If the file does not exist or is not an image, inform the user and stop.
-
Encode the source image to base64:
base64 < /path/to/source.png | tr -d '\n'
Store the result in a variable.
-
Then build the request with the image inline:
curl -s -o /tmp/nano-banana-response.json -w "%{http_code}" \
https://openrouter.ai/api/v1/chat/completions \
-H "Content-Type: application/json" \
-H "Authorization: Bearer $IMAGE_KEY" \
-d '{
"model": "<MODEL_ID>",
"messages": [
{
"role": "user",
"content": [
{
"type": "image_url",
"image_url": {
"url": "data:<MIME_TYPE>;base64,<BASE64_DATA>"
}
},
{
"type": "text",
"text": "<EDITING_INSTRUCTIONS>"
}
]
}
]
}'
Important: Always use -o /tmp/nano-banana-response.json to save the response to a file. The response contains base64-encoded image data that can be very large and would be truncated in stdout. Use -w "%{http_code}" to capture the HTTP status code in stdout.

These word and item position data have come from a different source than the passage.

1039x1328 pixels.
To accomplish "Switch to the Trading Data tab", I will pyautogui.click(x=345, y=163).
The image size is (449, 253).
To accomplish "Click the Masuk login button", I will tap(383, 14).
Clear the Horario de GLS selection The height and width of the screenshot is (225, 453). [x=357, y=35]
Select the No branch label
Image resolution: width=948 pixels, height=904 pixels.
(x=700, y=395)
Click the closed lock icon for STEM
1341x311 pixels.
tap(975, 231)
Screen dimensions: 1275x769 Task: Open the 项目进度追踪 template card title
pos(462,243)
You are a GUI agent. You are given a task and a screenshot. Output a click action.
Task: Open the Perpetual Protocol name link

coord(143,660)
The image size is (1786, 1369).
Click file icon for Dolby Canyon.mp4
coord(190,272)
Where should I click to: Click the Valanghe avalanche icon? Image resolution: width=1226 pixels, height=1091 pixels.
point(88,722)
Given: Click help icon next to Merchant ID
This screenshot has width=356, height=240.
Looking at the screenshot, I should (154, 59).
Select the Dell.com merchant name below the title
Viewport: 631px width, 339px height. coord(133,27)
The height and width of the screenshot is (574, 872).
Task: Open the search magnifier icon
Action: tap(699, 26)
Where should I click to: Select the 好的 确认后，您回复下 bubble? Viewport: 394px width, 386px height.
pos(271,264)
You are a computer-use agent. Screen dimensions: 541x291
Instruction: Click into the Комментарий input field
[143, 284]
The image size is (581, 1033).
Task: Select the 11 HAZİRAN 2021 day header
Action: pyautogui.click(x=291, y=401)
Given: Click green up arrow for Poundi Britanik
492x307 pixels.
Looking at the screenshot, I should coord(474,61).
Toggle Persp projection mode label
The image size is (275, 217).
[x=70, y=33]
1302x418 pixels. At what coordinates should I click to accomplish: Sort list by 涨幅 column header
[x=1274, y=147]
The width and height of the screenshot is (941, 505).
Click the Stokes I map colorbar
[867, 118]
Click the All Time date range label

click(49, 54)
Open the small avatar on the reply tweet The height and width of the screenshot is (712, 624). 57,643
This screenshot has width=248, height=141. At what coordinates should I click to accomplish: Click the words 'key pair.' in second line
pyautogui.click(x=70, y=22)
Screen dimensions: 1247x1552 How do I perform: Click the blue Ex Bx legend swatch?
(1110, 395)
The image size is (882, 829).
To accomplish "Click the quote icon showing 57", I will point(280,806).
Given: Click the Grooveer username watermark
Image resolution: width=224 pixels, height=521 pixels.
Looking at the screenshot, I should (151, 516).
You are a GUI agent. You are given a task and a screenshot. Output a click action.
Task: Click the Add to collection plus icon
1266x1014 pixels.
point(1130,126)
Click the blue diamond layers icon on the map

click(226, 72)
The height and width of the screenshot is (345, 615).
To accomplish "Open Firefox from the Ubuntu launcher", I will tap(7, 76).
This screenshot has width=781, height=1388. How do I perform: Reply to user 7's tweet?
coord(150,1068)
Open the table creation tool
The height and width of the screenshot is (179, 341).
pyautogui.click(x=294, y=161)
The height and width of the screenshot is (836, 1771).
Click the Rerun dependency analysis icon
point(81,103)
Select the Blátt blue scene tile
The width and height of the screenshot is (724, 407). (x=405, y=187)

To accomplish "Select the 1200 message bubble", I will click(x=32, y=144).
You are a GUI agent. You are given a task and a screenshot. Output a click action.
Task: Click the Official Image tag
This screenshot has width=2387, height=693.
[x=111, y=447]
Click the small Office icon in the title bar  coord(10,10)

Important: For large base64 payloads (image editing), write the JSON body to a temp file first and use curl -d @/tmp/nano-banana-request.json to avoid shell argument length limits.
Step 5: Parse Response and Save Image
5.1 Check HTTP status
Check the HTTP status code returned by curl:
- 200: Success — continue to extract image
- 401: Authentication failed — stop
- 402: Insufficient funds — stop
- 429: Rate limited — stop
- Other non-200: Show the raw error from response, stop
5.2 Validate image exists in response
Validate image count (see references/image-data-safety.md for response structure):
jq -r '.choices[0].message.images | length' /tmp/nano-banana-response.json
- If
0, null, or fails → safety-filtered. Inform the user and stop.
- If
1 or more → proceed to extraction.
5.3 Extract, decode, and save (single pipeline)
Extract the base64 data, strip the data-URI prefix, and decode — all in one pipeline redirected to a file. No intermediate temp file needed.
FILENAME="$OUTPUT_DIR/nano-banana-$(date +%Y%m%d-%H%M%S).png"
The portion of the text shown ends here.